PROBLEM TO WORK ON.
In the data below, work out how many lines include the string "agent". Only the number should be given.

•••

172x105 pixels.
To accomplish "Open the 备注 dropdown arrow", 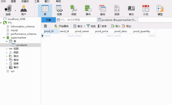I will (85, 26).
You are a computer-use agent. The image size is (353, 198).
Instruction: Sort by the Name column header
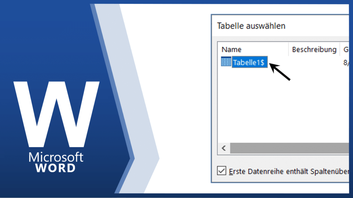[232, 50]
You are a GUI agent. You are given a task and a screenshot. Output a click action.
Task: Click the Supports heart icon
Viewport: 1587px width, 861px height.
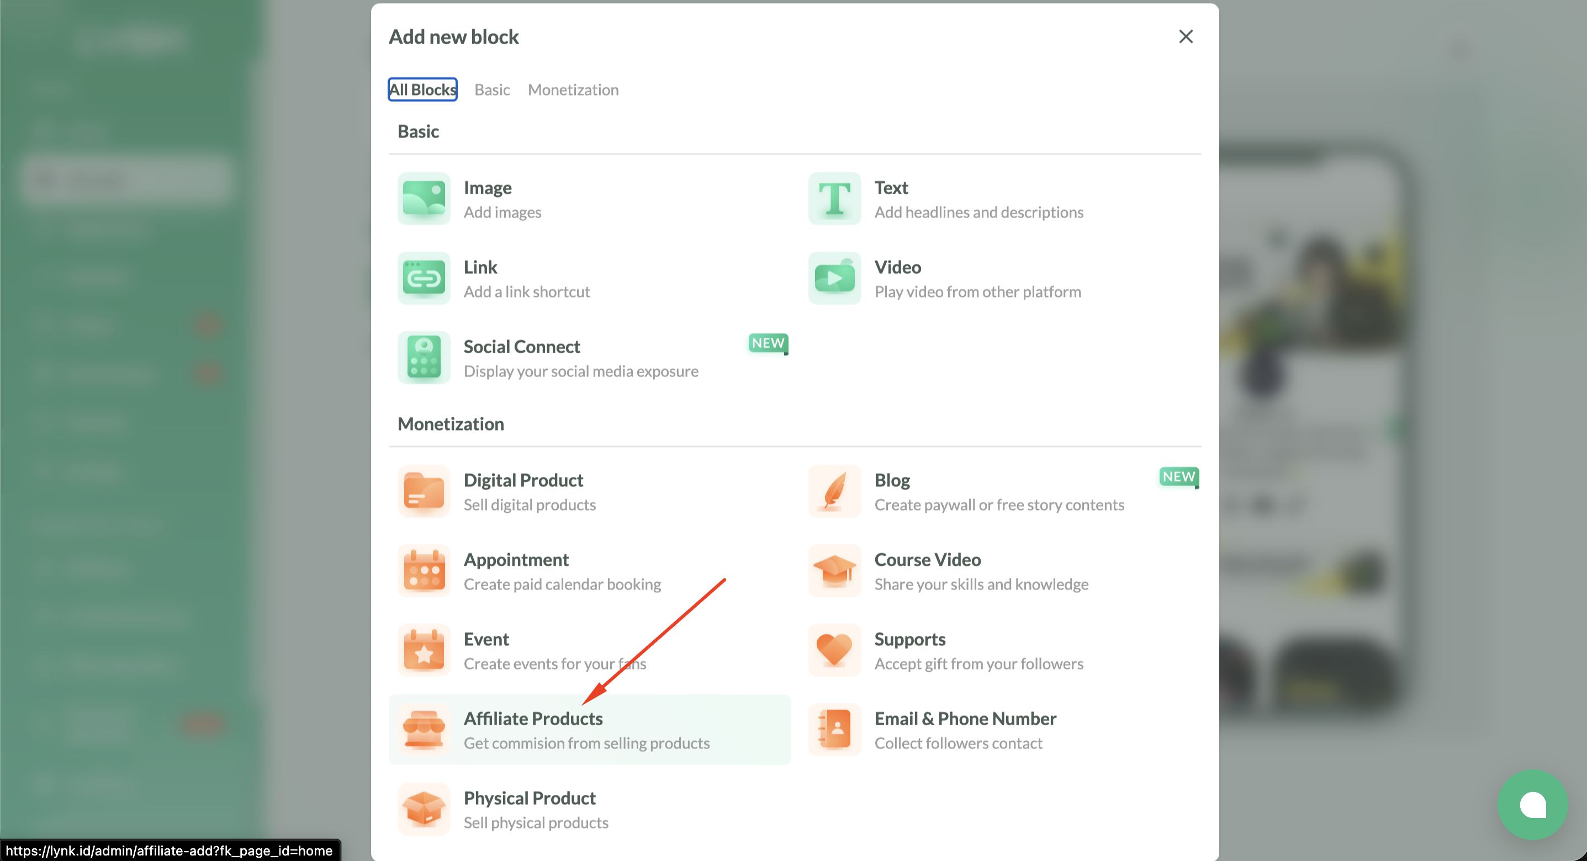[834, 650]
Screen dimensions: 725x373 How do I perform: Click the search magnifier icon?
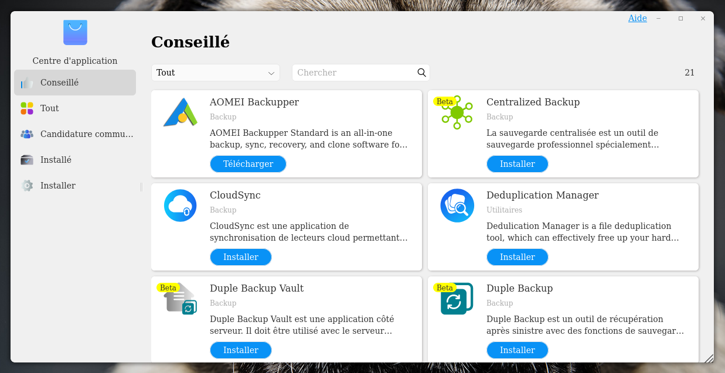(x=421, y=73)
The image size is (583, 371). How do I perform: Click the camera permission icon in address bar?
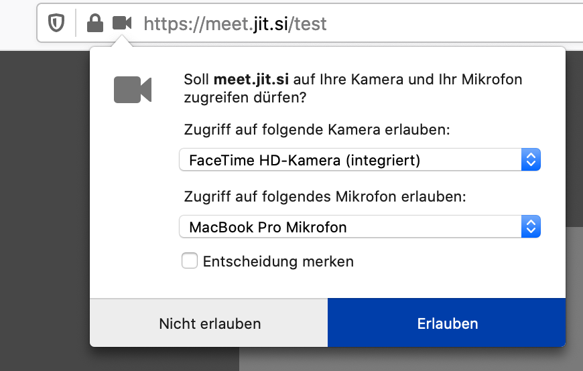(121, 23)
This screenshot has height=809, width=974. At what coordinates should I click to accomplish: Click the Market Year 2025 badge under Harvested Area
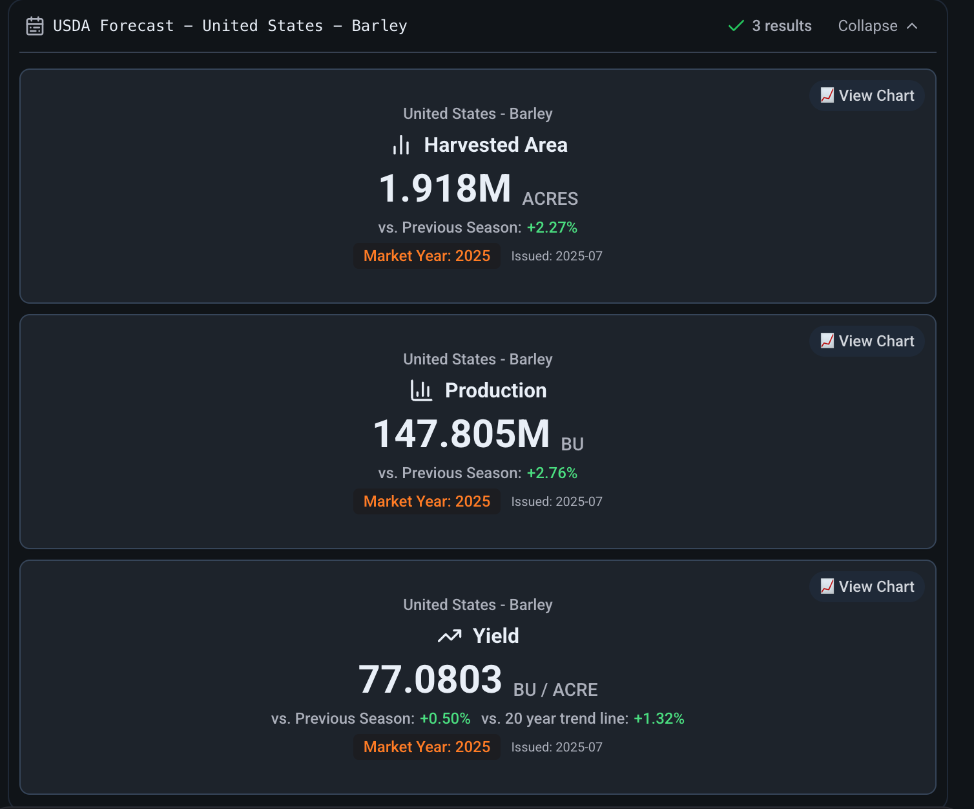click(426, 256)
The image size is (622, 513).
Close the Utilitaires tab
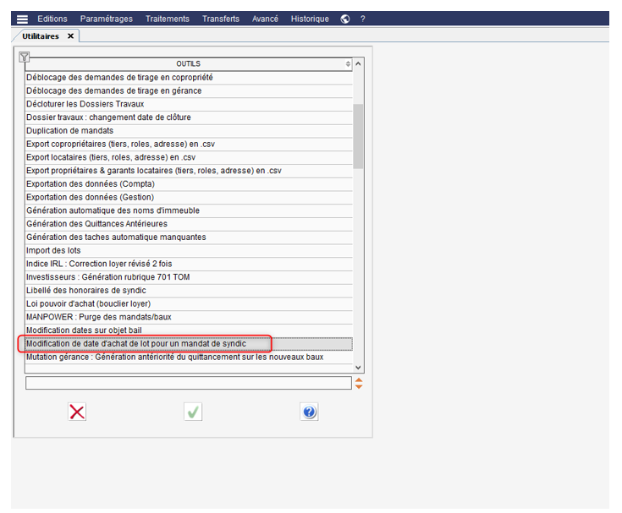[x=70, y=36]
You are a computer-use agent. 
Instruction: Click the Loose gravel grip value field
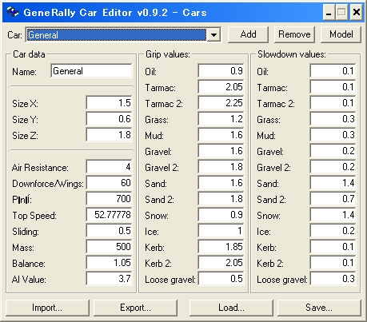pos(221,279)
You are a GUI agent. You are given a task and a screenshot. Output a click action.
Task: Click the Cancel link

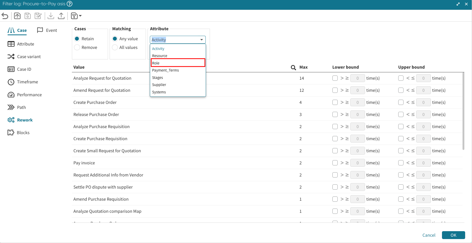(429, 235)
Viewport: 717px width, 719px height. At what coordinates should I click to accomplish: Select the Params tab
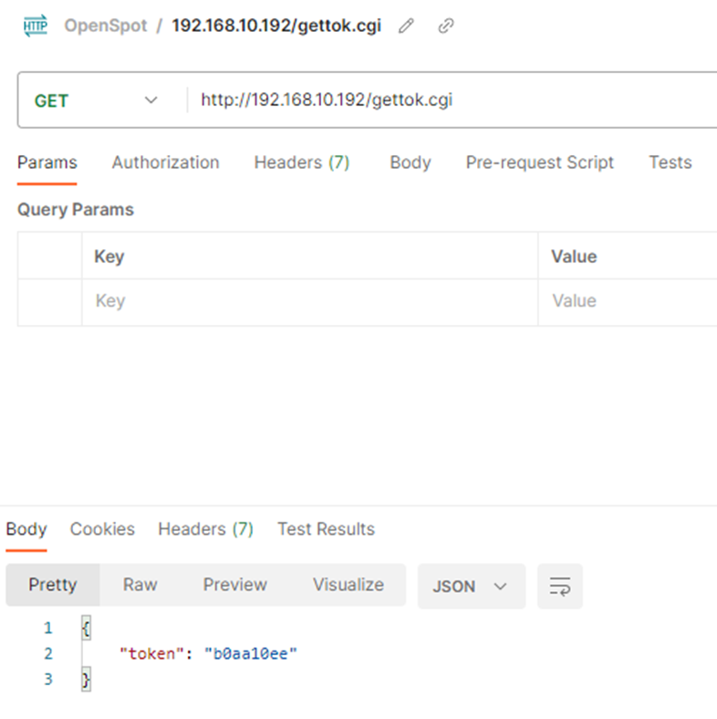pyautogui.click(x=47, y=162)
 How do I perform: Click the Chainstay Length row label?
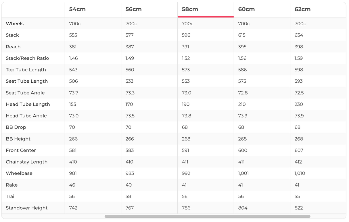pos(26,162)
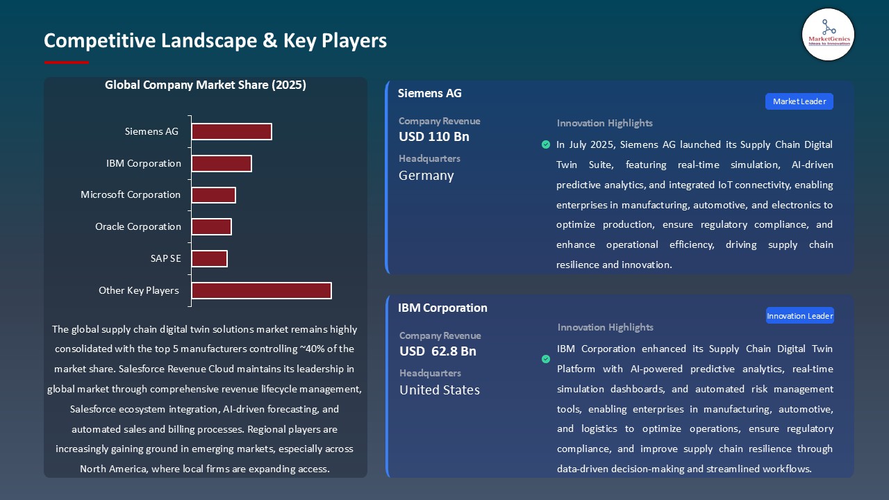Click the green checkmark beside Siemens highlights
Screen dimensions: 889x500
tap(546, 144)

•••

OUTPUT OF THE EXERCISE.
4